Review of Everest

Everest (2015)
7/10
Is the glory really worth the risk?
23 December 2021
Warning: Spoilers
Certainly stunning to look at, this film about a 1996 trek to the top of Mount Everest really shows the narcissism involved in most of the participants, risking their lives simply just to get their name onto the list of survivors or on the list of the hundreds being mourned. If anything, this film is a deterrent from making the journey and the risk, especially when the group passes by a few corpses that did not make it an obvious slid down only to die of their wounds or other unnatural causes.

An all-star cast (Jason Clarke, Josh Brolin, Jake Gyllenhaal, Robin Wright, Kiera Knightley among them) play the participants in this journey or their family members, worried about them from afar. You can see the motivations for pretty much all of the characters, some honorable and brave but others rather cocky and egotistical. Every time a potential disaster hits, I would say to myself, "If that was me, I would die", and fortunately, these incidents for the most part seem to be presented realistically and when a tragedy does happen, it is shocking and vicious as nature can be sometimes.

You get to see a little bit of the Indian culture as the group travels to the slopes far out of the city, and even from a distance, the range looks seriously dangerous.
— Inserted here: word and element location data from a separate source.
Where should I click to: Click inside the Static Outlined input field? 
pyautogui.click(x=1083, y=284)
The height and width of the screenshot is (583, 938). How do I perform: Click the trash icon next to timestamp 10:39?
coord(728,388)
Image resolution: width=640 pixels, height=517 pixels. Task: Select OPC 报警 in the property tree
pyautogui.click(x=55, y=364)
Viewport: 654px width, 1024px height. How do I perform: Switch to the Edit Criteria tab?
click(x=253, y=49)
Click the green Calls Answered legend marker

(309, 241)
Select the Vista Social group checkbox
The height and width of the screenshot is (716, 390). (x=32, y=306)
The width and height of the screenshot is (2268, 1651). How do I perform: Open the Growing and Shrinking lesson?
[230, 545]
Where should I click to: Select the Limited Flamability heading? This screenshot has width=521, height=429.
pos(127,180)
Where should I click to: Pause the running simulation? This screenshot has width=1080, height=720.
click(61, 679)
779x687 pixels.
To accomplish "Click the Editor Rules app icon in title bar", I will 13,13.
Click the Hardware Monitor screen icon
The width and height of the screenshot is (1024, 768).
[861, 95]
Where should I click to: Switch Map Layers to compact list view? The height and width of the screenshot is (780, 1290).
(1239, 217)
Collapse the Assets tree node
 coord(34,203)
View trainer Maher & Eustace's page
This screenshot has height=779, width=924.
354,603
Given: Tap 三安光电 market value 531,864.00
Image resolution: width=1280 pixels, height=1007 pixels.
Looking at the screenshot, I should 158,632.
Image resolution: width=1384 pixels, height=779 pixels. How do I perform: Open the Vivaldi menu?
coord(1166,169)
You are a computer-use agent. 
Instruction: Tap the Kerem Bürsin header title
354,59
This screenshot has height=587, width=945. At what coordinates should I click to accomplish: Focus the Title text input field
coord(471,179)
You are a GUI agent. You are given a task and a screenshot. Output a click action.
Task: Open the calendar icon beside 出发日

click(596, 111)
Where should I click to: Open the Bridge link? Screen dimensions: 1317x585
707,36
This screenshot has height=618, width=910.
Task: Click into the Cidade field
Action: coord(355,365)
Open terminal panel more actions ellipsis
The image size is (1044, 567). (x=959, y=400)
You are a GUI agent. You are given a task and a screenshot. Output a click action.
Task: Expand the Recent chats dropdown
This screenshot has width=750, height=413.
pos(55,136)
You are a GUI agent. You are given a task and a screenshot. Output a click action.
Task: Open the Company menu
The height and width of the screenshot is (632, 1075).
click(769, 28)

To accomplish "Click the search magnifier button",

Nature is unpredictable, and when wind storms and avalanches and other natural events take place, there's no escaping it. I was feeling queasy just watching the people cross over the very high up pedestrian bridge above a gorge, and having done some hiking on much smaller mountain ranges, my fear was real knowing how I panicked even trying to get across a gorge in the Hollywood Hills at Runyeon Canyon let alone a bunch of miles above sea level.

Fortunately so, the film does not go to deep into the personal lives of these characters because that would be distracting and take away from the real issues they face. There's no sentimentality here at all and that is a very good thing. It is that directness within the script that eventually has everybody working together to make sure as many people as possible is able to get down and back home. So I can say while I did not like all of the characters, eventually I did begin to root for them even though my initial Impressions were not so great.

The photography is stunning, and the action during the storm sequences is nail biting. Discussions of how the brain adapts unsuccessfully to the change in oxygen level does bring on some shocking sequences including someone coughing up blood. This is a type of film where the viewer is perfectly content either sitting in a comfortable seat in the movie theater or on their own couch, and anybody who has the inclination to want to try this may be easily convinced otherwise after seeing it.